The gauge integral is a generalization of the Riemann and Lebesgue integrals. Interestingly, there are functions that can be integrated as improper Riemann integrals but are not Lebesgue integrable. The gauge integral also subsumes improper integrals. Lebesgue integrable functions turn out to be functions f such that both f and |f| are gauge integrable.
The definition of the gauge integral is also much simpler than the Lebesgue integral, as can be seen in this presentation, An Introduction to the Gauge Integral.
I read this and said to myself “That sounds like the Kurzweil-Henstock Integral”, and sho ’nuff. I asked Folland once why we were taught Lebesgue instead, and his reply was “It doesn’t generalize to other spaces” which I guess means “i.e. you will eventually have to learn Lebesgue anyway”
I think this is a case where a concept has two different generalizations and both are interesting. The Lebesgue integral can be defined for arbitrary sets, and allows you to define normed vector spaces. The gauge integral is restricted to the real line, but it allows you to compute oscillatory integrals, and satisfies the strongest possible analogue of the Fundamental Theorem of Calculus: the gauge integral of f’ is always defined, and equals f. I suspect that the proper setting for something like Stokes’ theorem is a higher-dimensional analogue of the gauge integral.
Wait. You mean instead of the differential form version??
I mean the differential form version with the weakest possible conditions on the form and the boundary.
I’ve studied it in the first year of my calculus course, together with the Riemann integral and McShane version of the Lebesque integral. Nice experience … though I didn’t get an idea what is this enormous power good for.
somewhere along the road, the lecturer forgot to taught what is an integral? what is that we are trying to capture with that concept?nevermind…

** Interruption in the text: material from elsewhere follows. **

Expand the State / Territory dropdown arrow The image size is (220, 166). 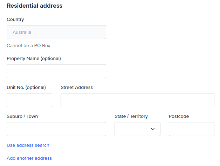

Henstock integral is really the complete notion of integral on domin of euclidean spaces. it ofers the complete treatment of calculus especially in banach spaces. contrary to opinion this can be genralized locally compact topological groups and locally compact spaces as wel l and a general approach like that of lebesgue is also posiible.
our undergraduate and graduate analysis courese nedd to be redesigned. lebesgue integral is nothing but absolute henstock integrability. dieodenne and lang’s tratments of amnlysis in banach spaces need to be covered rather than sticking to euclidean spaces.
surely it is henstock integral which will dominate the scene in 21 st century. lebesgue is outdated. measure of a set is something which one computes by integration and not then other way round as in lebesgue theory an unfortunate accident in history. please do contact me on mail for further discussion and your views.
Is there a clear and canonical multivariate version of the Henstock integral? My impression (which could be wrong) is that there are multiple definitions, none of which is particularly elegant.
As well as I can understand the Denjoy-Perron-Henstock-Kurzweil integral (not very), the advantages for improper integrals over intervals may be outweighed by problems generalizing the definition to cover infinite dimensional spaces.
It would still be nice to dispense with Lebesgue’s sigma algebras, but the delta functions that define a gauge aren’t exactly transparent, either… at least, not to me.
Apparently the gauge crusaders also have a little trouble selling the extra machinery for the definition (Cousin’s Lemma) to Calc 101 teachers.
Yes there is a cannonical multivariate definition of gauge integral and yes it can be generalized like lebesgue. in fact one can aim that in the lebesgue setting with mild conditions one can assert cousins lemma.
gauge integral is the only perfect solution and the perfect treatment of classical analysis.
it wasw a histrical accidenyt that lebesgue integral was defined first!
agreed that cousin’s lemma is not transparent but then so is the notion of a nonmeasurable set.
How does the canonical multivariate definition work?
Haven’t read it yet (just got it) but:
A General Theory Of Integration In Function Spaces Including Wiener And Feynman Integration
by Muldowney, P. (MR887535 (89i:28006))
is supposed to treat the infinite dimensional case. Has anyone read it?